XIPIKIRI
– Ntlha!!!
Maússe dobrou a língua em sinal de desprezo. Levantou-se sem pedir permissão. Abandonou a reunião como se saísse duma discussão informal num bar qualquer. O chefe engasgou o discurso. Engoliu o espanto de queixo caído. O rosto, habituado a vassalagens, derreteu a expressão. Os tentáculos desfaleceram, sem reacção, sobre o tampo da mesa. O silêncio estendeu-se pela sala como um elástico tenso, em quase ruptura. Para cortar o silêncio, o microfone acusou interferência e assobiou como uma faca sonora.

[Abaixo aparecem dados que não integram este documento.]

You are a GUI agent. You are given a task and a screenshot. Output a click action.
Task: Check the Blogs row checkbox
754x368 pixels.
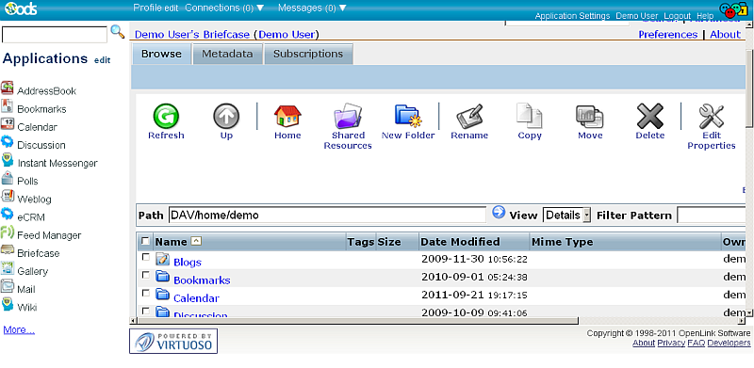(x=146, y=258)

– É o quê, Maússe? – Perguntou Fenias, colega e companheiro, em tom e volume de não desrespeitar a solenidade da reunião, chamando-o à razão, quando Maússe passava por ele, disparado para a porta, como um touro enfurecido pelo salário magro.
Maússe respondeu com um gesto curto, grosso e claro: atirou a mão e os dedos para trás, por cima do ombro, num óbvio futseka!, que é como se manda lixar, por estas bandas. A imprensa registou, mas iriam obviamente “desregistar”. Não ficaria bem um futseka ao chefe aparecer na TV.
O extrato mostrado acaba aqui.